Landscaping Crews to Start Restoration of U.Va.'s Lawn

June 22, 2012 — Landscaping crews will begin the restoration of the Lawn at the University of Virginia starting Monday.

The project is designed to rejuvenate the soil, grass and tree roots of the Lawn, the central open space in Thomas Jefferson's Academical Village.

On Monday, U,Va. landscaping crews and Bartlett Tree Experts will begin "air-spading" the roots of the trees, a technique that uses compressed air to relieve the compacted soil around the tree roots. The trees will be roped off to protect the roots after the procedure.

"The air-spading will help strengthen the trees, which are stressed by the severe soil compaction around them," Rich Hopkins, landscaping superintendent, said. "We will work in a circle around the trees, from 12 feet around for the bigger trees to three feet around for the smaller ones. And then we will mulch the trees to protect them."

Hopkins said the air-spading, which requires compressors, is relatively noisy and will produce some airborne dust. He said the process will make the trees healthier and better able to fend off predators such as the emerald ash borer.

Once the tree work is completed, the grass on the Lawn will be removed and replaced with sod. Hopkins said the Lawn grass is a combination of fescue, bluegrass and rye; because it is not treated with weed-killing herbicides and because the Lawn receives tremendous foot traffic, it is hard for seeded grass to take hold.

"The only way we get a good stand of grass is to put it down when it is already mature," he said. "And summer is not the best time to do that, but our goal is to have usable grass there by the time the fourth-year Lawn residents move in for the fall term."

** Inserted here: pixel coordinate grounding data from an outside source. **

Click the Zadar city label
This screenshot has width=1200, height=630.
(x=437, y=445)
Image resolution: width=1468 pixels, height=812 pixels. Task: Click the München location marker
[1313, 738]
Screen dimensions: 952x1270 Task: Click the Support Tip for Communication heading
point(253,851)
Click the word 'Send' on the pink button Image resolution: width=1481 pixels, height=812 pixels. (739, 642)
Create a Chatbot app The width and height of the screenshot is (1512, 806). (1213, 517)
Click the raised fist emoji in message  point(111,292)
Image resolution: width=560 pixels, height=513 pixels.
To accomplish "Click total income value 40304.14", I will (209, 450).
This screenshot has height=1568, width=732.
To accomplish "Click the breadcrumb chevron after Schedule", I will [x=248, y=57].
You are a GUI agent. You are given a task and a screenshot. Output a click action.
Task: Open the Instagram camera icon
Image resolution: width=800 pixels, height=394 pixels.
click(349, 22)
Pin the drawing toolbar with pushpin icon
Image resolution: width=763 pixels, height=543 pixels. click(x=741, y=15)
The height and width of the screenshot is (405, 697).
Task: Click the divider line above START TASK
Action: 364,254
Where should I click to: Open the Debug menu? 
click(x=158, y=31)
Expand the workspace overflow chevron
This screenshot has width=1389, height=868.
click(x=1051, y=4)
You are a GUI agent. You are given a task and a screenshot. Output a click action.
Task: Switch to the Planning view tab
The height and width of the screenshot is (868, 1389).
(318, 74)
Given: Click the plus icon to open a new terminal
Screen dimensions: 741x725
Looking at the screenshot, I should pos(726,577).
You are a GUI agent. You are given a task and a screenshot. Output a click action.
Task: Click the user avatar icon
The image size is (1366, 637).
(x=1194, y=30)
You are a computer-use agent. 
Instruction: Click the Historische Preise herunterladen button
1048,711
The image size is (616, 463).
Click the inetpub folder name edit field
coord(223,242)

The grass installation is planned for early July. Once an area has been sodded it will be roped off for about three weeks to allow the grass to establish itself. The work will run from 7 a.m. to 6 p.m. during the summer and all landscaping work should be complete by the start of the fall term.

The work will not interfere with any public gatherings on the Lawn coinciding with Tuesday's meeting of the Board of Visitors, Hopkins said.